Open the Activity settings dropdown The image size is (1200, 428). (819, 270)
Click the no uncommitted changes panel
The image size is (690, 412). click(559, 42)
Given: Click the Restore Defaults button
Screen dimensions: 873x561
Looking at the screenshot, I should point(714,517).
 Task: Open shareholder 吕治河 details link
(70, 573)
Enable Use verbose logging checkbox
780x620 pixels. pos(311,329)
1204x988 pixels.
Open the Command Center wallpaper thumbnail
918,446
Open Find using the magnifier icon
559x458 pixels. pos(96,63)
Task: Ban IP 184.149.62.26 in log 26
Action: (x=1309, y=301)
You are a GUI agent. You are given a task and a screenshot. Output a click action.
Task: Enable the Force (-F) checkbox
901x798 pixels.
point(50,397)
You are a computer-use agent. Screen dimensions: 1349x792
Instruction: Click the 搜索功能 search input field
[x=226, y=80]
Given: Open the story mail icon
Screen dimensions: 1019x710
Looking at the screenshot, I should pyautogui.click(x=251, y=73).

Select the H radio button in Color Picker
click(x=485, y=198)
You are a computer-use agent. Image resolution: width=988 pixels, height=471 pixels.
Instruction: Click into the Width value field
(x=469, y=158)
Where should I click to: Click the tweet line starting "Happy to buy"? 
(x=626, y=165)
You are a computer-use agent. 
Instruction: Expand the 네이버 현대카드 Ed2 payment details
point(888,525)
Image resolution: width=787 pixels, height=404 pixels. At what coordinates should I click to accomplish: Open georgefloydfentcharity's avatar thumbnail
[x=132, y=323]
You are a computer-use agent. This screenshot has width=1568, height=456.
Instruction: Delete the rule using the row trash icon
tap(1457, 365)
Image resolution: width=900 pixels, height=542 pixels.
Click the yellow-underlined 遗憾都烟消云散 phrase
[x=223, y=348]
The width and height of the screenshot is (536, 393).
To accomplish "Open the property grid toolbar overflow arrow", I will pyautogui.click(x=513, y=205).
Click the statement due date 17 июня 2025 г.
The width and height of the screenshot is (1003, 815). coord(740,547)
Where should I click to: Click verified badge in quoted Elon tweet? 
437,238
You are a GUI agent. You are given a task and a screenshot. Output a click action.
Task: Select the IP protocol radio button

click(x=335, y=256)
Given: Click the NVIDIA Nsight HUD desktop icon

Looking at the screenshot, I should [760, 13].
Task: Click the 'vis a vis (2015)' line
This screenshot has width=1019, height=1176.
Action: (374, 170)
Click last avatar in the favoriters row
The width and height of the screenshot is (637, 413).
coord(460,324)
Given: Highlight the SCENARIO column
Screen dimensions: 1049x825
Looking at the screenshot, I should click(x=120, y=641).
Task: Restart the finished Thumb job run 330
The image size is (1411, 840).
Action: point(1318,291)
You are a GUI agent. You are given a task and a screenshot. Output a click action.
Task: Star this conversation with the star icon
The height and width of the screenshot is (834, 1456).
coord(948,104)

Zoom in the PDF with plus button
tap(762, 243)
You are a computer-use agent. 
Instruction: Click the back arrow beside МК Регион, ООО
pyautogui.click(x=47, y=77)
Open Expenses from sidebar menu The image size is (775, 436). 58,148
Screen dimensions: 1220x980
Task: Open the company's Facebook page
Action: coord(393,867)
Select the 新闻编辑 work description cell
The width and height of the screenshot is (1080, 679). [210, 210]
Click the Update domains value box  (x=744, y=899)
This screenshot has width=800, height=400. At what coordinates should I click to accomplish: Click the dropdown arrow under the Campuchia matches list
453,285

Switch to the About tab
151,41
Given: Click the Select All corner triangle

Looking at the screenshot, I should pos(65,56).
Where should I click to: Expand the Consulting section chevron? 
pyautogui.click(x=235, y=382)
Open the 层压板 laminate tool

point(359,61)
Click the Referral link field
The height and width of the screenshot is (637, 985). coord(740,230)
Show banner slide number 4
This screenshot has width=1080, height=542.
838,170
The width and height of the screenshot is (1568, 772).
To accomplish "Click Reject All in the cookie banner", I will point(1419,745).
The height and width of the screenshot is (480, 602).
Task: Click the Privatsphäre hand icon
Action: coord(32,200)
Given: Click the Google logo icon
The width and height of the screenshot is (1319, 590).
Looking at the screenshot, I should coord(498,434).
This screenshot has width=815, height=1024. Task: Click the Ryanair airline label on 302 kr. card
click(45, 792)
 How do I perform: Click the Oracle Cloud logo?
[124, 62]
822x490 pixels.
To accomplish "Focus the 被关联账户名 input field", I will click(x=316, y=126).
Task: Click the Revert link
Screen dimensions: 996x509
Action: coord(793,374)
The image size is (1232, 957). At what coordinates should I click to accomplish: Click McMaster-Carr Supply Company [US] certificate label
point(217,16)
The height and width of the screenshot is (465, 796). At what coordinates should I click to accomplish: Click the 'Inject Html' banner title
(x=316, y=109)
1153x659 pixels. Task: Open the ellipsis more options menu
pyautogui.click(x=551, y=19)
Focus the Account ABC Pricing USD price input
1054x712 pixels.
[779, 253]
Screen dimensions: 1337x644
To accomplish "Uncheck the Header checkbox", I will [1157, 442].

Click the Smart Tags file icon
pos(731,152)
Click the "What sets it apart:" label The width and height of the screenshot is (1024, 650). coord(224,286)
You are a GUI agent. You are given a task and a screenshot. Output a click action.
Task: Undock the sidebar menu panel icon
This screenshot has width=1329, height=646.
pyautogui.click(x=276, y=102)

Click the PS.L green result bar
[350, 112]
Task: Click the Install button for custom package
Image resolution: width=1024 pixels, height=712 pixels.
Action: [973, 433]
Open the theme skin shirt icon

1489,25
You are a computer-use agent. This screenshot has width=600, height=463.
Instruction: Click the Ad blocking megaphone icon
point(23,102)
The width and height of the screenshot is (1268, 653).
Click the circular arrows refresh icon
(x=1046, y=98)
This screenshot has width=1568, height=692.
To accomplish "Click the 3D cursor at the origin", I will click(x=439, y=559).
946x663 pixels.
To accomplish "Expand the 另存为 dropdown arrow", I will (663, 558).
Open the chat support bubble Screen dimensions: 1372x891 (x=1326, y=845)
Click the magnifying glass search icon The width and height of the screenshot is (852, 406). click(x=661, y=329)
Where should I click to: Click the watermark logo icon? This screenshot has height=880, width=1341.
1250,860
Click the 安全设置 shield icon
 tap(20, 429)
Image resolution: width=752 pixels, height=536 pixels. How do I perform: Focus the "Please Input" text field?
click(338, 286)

### Problem
Reproduce every row above, word for word and in the same order, with nothing left out or changed.

### Result of the task
Open the Activity settings dropdown The image size is (1200, 428). (819, 270)
Click the no uncommitted changes panel
The image size is (690, 412). click(559, 42)
Given: Click the Restore Defaults button
Screen dimensions: 873x561
Looking at the screenshot, I should point(714,517).
 Task: Open shareholder 吕治河 details link
(70, 573)
Enable Use verbose logging checkbox
780x620 pixels. pos(311,329)
1204x988 pixels.
Open the Command Center wallpaper thumbnail
918,446
Open Find using the magnifier icon
559x458 pixels. pos(96,63)
Task: Ban IP 184.149.62.26 in log 26
Action: (x=1309, y=301)
You are a GUI agent. You are given a task and a screenshot. Output a click action.
Task: Enable the Force (-F) checkbox
901x798 pixels.
point(50,397)
You are a computer-use agent. Screen dimensions: 1349x792
Instruction: Click the 搜索功能 search input field
[x=226, y=80]
Given: Open the story mail icon
Screen dimensions: 1019x710
Looking at the screenshot, I should pyautogui.click(x=251, y=73).

Select the H radio button in Color Picker
click(x=485, y=198)
You are a computer-use agent. Image resolution: width=988 pixels, height=471 pixels.
Instruction: Click into the Width value field
(x=469, y=158)
Where should I click to: Click the tweet line starting "Happy to buy"? 
(x=626, y=165)
You are a computer-use agent. 
Instruction: Expand the 네이버 현대카드 Ed2 payment details
point(888,525)
Image resolution: width=787 pixels, height=404 pixels. At what coordinates should I click to accomplish: Open georgefloydfentcharity's avatar thumbnail
[x=132, y=323]
You are a computer-use agent. This screenshot has width=1568, height=456.
Instruction: Delete the rule using the row trash icon
tap(1457, 365)
Image resolution: width=900 pixels, height=542 pixels.
Click the yellow-underlined 遗憾都烟消云散 phrase
[x=223, y=348]
The width and height of the screenshot is (536, 393).
To accomplish "Open the property grid toolbar overflow arrow", I will pyautogui.click(x=513, y=205).
Click the statement due date 17 июня 2025 г.
The width and height of the screenshot is (1003, 815). coord(740,547)
Where should I click to: Click verified badge in quoted Elon tweet? 
437,238
You are a GUI agent. You are given a task and a screenshot. Output a click action.
Task: Select the IP protocol radio button

click(x=335, y=256)
Given: Click the NVIDIA Nsight HUD desktop icon

Looking at the screenshot, I should [760, 13].
Task: Click the 'vis a vis (2015)' line
This screenshot has width=1019, height=1176.
Action: (374, 170)
Click last avatar in the favoriters row
The width and height of the screenshot is (637, 413).
coord(460,324)
Given: Highlight the SCENARIO column
Screen dimensions: 1049x825
Looking at the screenshot, I should click(x=120, y=641).
Task: Restart the finished Thumb job run 330
The image size is (1411, 840).
Action: point(1318,291)
You are a GUI agent. You are given a task and a screenshot. Output a click action.
Task: Star this conversation with the star icon
The height and width of the screenshot is (834, 1456).
coord(948,104)

Zoom in the PDF with plus button
tap(762, 243)
You are a computer-use agent. 
Instruction: Click the back arrow beside МК Регион, ООО
pyautogui.click(x=47, y=77)
Open Expenses from sidebar menu The image size is (775, 436). 58,148
Screen dimensions: 1220x980
Task: Open the company's Facebook page
Action: coord(393,867)
Select the 新闻编辑 work description cell
The width and height of the screenshot is (1080, 679). [210, 210]
Click the Update domains value box  (x=744, y=899)
This screenshot has width=800, height=400. At what coordinates should I click to accomplish: Click the dropdown arrow under the Campuchia matches list
453,285

Switch to the About tab
151,41
Given: Click the Select All corner triangle

Looking at the screenshot, I should pos(65,56).
Where should I click to: Expand the Consulting section chevron? 
pyautogui.click(x=235, y=382)
Open the 层压板 laminate tool

point(359,61)
Click the Referral link field
The height and width of the screenshot is (637, 985). coord(740,230)
Show banner slide number 4
This screenshot has width=1080, height=542.
838,170
The width and height of the screenshot is (1568, 772).
To accomplish "Click Reject All in the cookie banner", I will point(1419,745).
The height and width of the screenshot is (480, 602).
Task: Click the Privatsphäre hand icon
Action: coord(32,200)
Given: Click the Google logo icon
The width and height of the screenshot is (1319, 590).
Looking at the screenshot, I should coord(498,434).
This screenshot has width=815, height=1024. Task: Click the Ryanair airline label on 302 kr. card
click(45, 792)
 How do I perform: Click the Oracle Cloud logo?
[124, 62]
822x490 pixels.
To accomplish "Focus the 被关联账户名 input field", I will click(x=316, y=126).
Task: Click the Revert link
Screen dimensions: 996x509
Action: coord(793,374)
The image size is (1232, 957). At what coordinates should I click to accomplish: Click McMaster-Carr Supply Company [US] certificate label
point(217,16)
The height and width of the screenshot is (465, 796). At what coordinates should I click to accomplish: Click the 'Inject Html' banner title
(x=316, y=109)
1153x659 pixels. Task: Open the ellipsis more options menu
pyautogui.click(x=551, y=19)
Focus the Account ABC Pricing USD price input
1054x712 pixels.
[779, 253]
Screen dimensions: 1337x644
To accomplish "Uncheck the Header checkbox", I will [1157, 442].

Click the Smart Tags file icon
pos(731,152)
Click the "What sets it apart:" label The width and height of the screenshot is (1024, 650). coord(224,286)
You are a GUI agent. You are given a task and a screenshot. Output a click action.
Task: Undock the sidebar menu panel icon
This screenshot has width=1329, height=646.
pyautogui.click(x=276, y=102)

Click the PS.L green result bar
[350, 112]
Task: Click the Install button for custom package
Image resolution: width=1024 pixels, height=712 pixels.
Action: [973, 433]
Open the theme skin shirt icon

1489,25
You are a computer-use agent. This screenshot has width=600, height=463.
Instruction: Click the Ad blocking megaphone icon
point(23,102)
The width and height of the screenshot is (1268, 653).
Click the circular arrows refresh icon
(x=1046, y=98)
This screenshot has width=1568, height=692.
To accomplish "Click the 3D cursor at the origin", I will click(x=439, y=559).
946x663 pixels.
To accomplish "Expand the 另存为 dropdown arrow", I will (663, 558).
Open the chat support bubble Screen dimensions: 1372x891 (x=1326, y=845)
Click the magnifying glass search icon The width and height of the screenshot is (852, 406). click(x=661, y=329)
Where should I click to: Click the watermark logo icon? This screenshot has height=880, width=1341.
1250,860
Click the 安全设置 shield icon
 tap(20, 429)
Image resolution: width=752 pixels, height=536 pixels. How do I perform: Focus the "Please Input" text field?
click(338, 286)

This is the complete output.